Continua a dare risultati positivi, all’interno della struttura complessa di geriatria dell’ospedale Santo Stefano di Prato, il progetto di Doll Therapy, la terapia non farmacologica introdotta nel 2019 per offrire un supporto concreto ai pazienti con deterioramento cognitivo durante il ricovero ospedaliero. Ormai parte integrante dell’attività assistenziale del reparto, la Doll Therapy si è dimostrata uno strumento efficace nel favorire il benessere emotivo delle persone fragili, contribuendo a ridurre stati di agitazione e ansia e a contenere l’insorgenza di episodi di delirium nei pazienti affetti da demenza. Attualmente il reparto dispone di quattro bambole terapeutiche realizzate secondo le linee guida internazionali elaborate da Mackenzie Wood-Mitchell e James (2007). Le bambole presentano caratteristiche differenti tra loro, con corpi morbidi e dettagli studiati per favorire l’interazione e offrire un’esperienza rassicurante e personalizzata. La terapia viene proposta direttamente al letto del paziente, che può tenere con sé la bambola per tutta la durata della degenza. Attraverso il contatto visivo e tattile si sviluppa una relazione empatica che richiama il gesto dell’accudimento, stimolando ricordi, emozioni e sentimenti positivi e offrendo un senso di compagnia e sicurezza. L’esperienza maturata negli anni ha evidenziato numerosi benefici: il recupero di una maggiore calma e tranquillità, il miglioramento dell’interazione con il personale sanitario e una comunicazione più agevole tra operatori, pazienti e familiari. Inoltre, la Doll Therapy può favorire il mantenimento delle capacità residue della persona attraverso semplici attività di cura e accudimento.

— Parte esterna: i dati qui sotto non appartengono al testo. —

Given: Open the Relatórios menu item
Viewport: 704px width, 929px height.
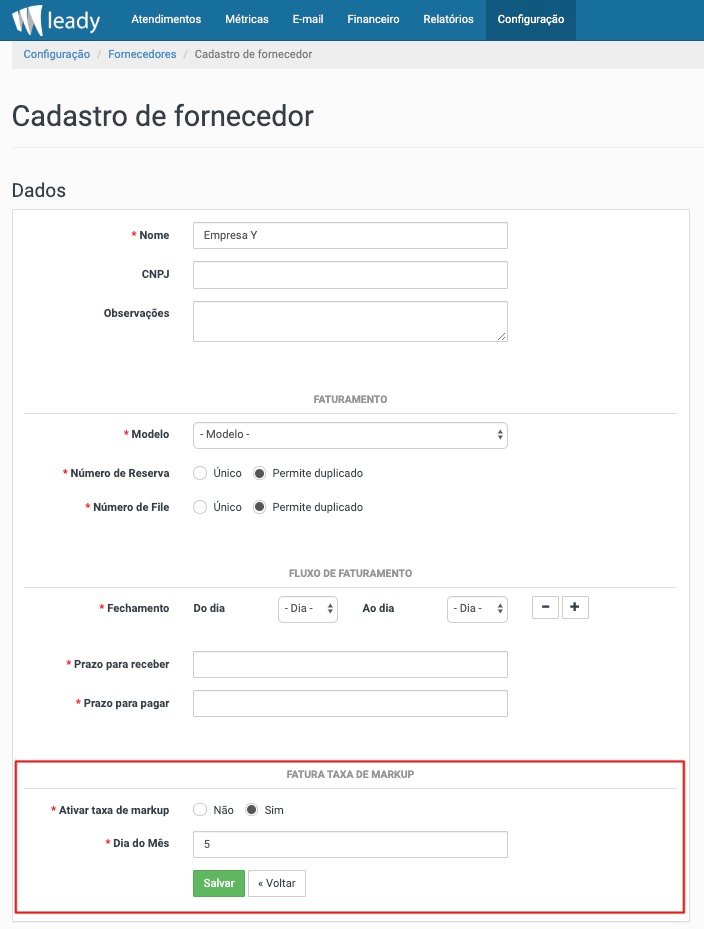Looking at the screenshot, I should [x=448, y=20].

“La prosecuzione e la longevità del progetto – sottolinea la direttrice della SOC Geriatria, Donatella Calvani – confermano l’impegno della struttura nel promuovere interventi innovativi e non farmacologici, capaci di migliorare la qualità dell’assistenza e l’esperienza di cura delle persone anziane e delle loro famiglie”.
Il percorso di supporto può proseguire anche dopo la degenza: la Doll Therapy, infatti, può essere proposta al momento della dimissione, accompagnando il paziente nel rientro al domicilio e garantendo continuità a un’esperienza terapeutica già avviata in ospedale.

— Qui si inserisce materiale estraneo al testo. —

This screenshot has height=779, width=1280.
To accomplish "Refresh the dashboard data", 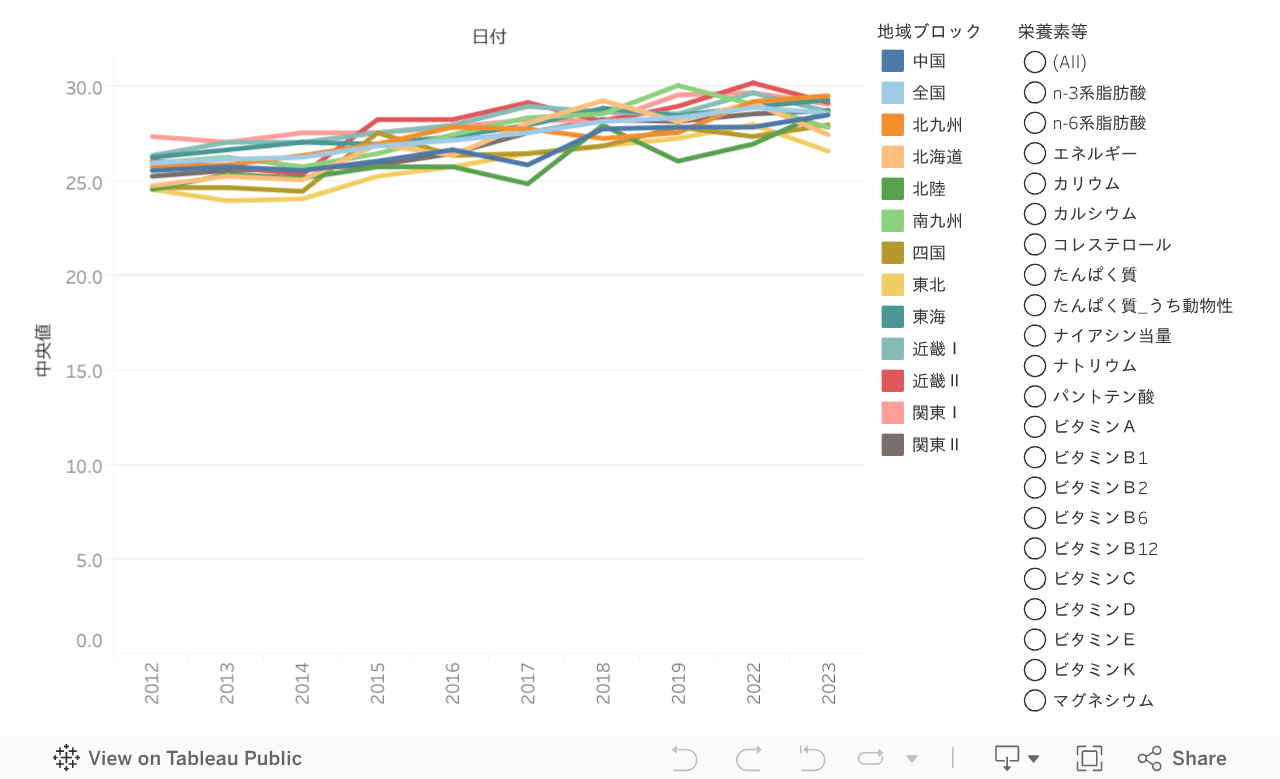I will click(871, 758).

“La Doll Therapy rappresenta un importante complemento all’assistenza tradizionale – aggiunge la coordinatrice infermieristica della Geriatria, Mary Chiti – perché mette al centro la persona e i suoi bisogni relazionali ed emotivi. I risultati osservati nel tempo confermano il valore di questo approccio nel migliorare il comfort e il benessere durante il ricovero”.